Meyn provided the analogy of airplane flight control, which has an automated system and human pilots. He believes that the electricity industry needs to have aileron-like capabilities that can accurately ramp up and ramp down to smooth the variability from renewables such as wind generation. The balancing authority in this case is the autopilot and human pilots; ancillary services (generators that need to ramp up and down) are the ailerons on the wing that help stabilize the plane when it is rolling or banking; and the grid is the mechanical system on the plane that has to coordinate the instructions from the control system with the output of components such as the jet engines.
FIGURE 4.3 Example electricity load needed to supplement fluctuating wind energy (black). SOURCE: Sean Meyn, University of Florida, presentation to the workshop.
He provided an example to show how generation from wind could be supplemented to supply a load of precisely 4 GW over 24 hours. The residual generation is divided into the sum of three components shown in Figure 4.3, distinguished by frequency content. He said the lowest-frequency component could be supplied by forecasting supplementary energy needs and smoothing this function to something that a baseload generator (such as coal) could handle. This is denoted as the red G1 curve in the figure. The smaller but more dynamic electricity needs—the purple G2 line—could then be met with a quick-to-respond supplier, such as hydro. With all of these loads taken into account, there is still a high-frequency oscillation—the blue G3 line—that needs to be addressed. Meyn commented that this high-frequency load is difficult to match exactly with a gas generator, for example, but could easily be met with a nickel-metal hydride battery.
Alternatively, Meyn said, the two higher-frequency, zero-energy signals could be supplied through flexible loads. For example, G2 might be obtained from loads such as irrigation, refrigeration, or district hot water, while G3 could be obtained from modulating fans in commercial buildings (many gigawatts of capacity are available in the United States). Regardless of the resources used, Meyn noted that the control architecture illustrated in Figure 4.4 is one in which all resources work independently to regulate the grid on every timescale.
Meyn emphasized that several considerations must be taken into account to make this acceptable to consumers and to the grid:
- The ancillary services must be of high quality. Does the deviation in power consumption accurately track the desired deviation target? Regulation service from generators is not perfect (Kirby, 2004). For example, coal-fired generators do not follow regulation signals precisely.
- The ancillary services must be reliable. Will they be available each day? While this may vary with time, the capacity must be predictable.

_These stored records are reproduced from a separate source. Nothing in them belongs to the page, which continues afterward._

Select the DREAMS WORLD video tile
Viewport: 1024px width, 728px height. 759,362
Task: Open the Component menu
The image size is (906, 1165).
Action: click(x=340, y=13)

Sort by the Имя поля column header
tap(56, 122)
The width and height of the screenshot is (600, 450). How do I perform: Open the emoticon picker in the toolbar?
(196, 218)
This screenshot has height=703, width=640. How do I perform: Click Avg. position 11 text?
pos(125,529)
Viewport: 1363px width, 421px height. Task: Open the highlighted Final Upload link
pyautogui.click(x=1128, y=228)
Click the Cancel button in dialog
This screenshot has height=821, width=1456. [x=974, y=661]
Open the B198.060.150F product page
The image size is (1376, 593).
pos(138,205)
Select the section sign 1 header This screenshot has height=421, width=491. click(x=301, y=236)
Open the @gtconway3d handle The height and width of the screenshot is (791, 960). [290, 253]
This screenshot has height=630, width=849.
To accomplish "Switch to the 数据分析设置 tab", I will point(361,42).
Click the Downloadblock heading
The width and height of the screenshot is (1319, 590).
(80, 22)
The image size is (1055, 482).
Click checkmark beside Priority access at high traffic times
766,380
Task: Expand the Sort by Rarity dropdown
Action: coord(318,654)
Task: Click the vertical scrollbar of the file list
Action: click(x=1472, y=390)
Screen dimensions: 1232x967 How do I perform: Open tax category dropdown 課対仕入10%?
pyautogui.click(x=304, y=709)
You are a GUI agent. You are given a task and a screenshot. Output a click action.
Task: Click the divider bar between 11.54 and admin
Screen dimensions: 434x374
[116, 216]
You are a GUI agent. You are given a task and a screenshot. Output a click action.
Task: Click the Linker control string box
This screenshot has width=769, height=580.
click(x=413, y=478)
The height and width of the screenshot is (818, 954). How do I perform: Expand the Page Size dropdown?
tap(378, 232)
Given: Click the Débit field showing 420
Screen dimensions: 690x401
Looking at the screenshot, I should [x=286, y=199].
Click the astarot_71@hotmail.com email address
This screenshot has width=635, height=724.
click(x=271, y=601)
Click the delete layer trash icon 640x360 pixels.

- The ancillary services must be cost-effective. How can installation, communication, maintenance, and environmental costs be managed?
- Consumer incentives for reliability must be effective. Will consumer incentives be consistent and transparent? For example, if a consumer receives a $50 payment for one month and only a $1 payment the next month, will there be an explanation that is clear and acceptable to the consumer?
- Consumer quality-of-service needs must be met. Will the consumer’s experience and service be sufficient and satisfactory?
If done correctly, Meyn said, demand response could satisfy all of these constraints. This could be approached in two ways: like a regulator or like a control engineer. He said a regulator such as the Federal Energy Regulatory Commission (FERC) would partition the needed load for this example by applying traditional generation to G1, FERC Order 745 (134 FERC ¶ 61,187) to G2, and FERC Order 755 (137 FERC ¶ 61,064) to G3. FERC 745 was issued in March 2011 to provide demand response compensation in organized wholesale energy markets, and it was concluded that paying the locational marginal price could address the identified barriers to potential demand response providers. However, Meyn commented that FERC Order 745 was short-lived because of state jurisdiction issues. It was also
FIGURE 4.4 Illustration of control architecture with frequency decomposition for demand dispatch. SOURCE: Sean Meyn, University of Florida, presentation to the workshop.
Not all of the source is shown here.